◆ **ENTRIES SUPPLIED**:
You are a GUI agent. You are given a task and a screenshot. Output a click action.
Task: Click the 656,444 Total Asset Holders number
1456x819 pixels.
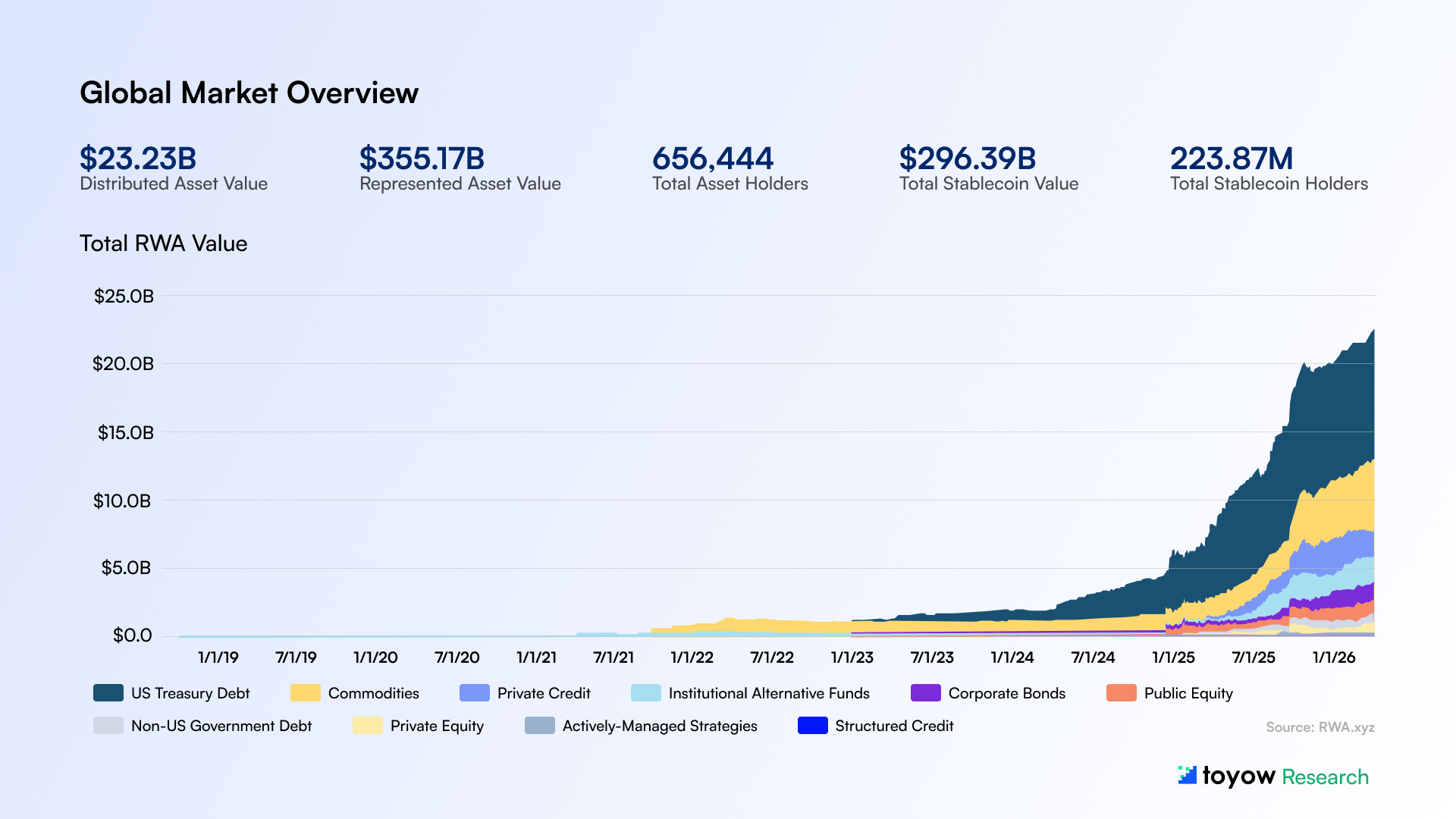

--

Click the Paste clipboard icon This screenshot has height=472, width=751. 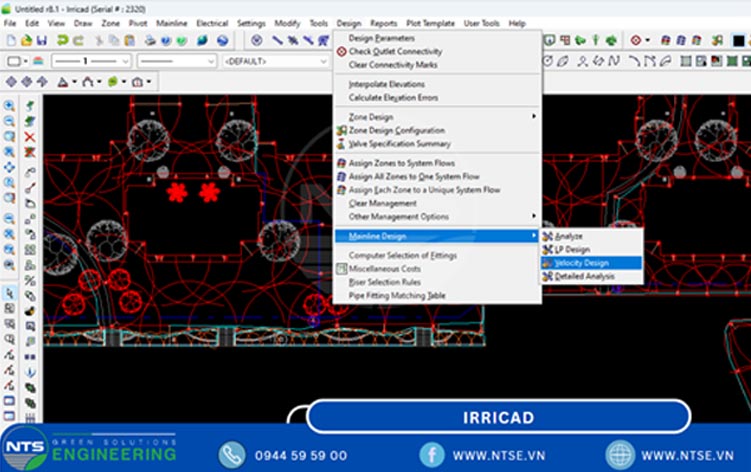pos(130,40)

--

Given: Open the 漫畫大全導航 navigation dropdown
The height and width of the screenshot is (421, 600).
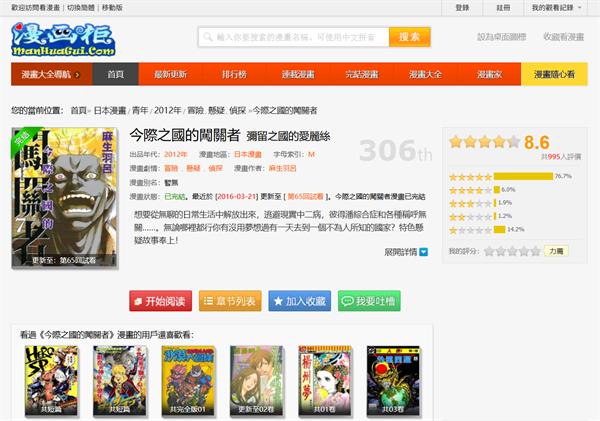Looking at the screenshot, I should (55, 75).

◆ **WRITTEN EXERCISE**: Give the part that opens with the line containing "You are a GUI" and closes with the line containing "1456x819 pixels." as a JSON list of strings, one string per line, with blank lines left out.

◆ **TASK RESPONSE**:
[
  "You are a GUI agent. You are given a task and a screenshot. Output a click action.",
  "Task: Click the 656,444 Total Asset Holders number",
  "1456x819 pixels."
]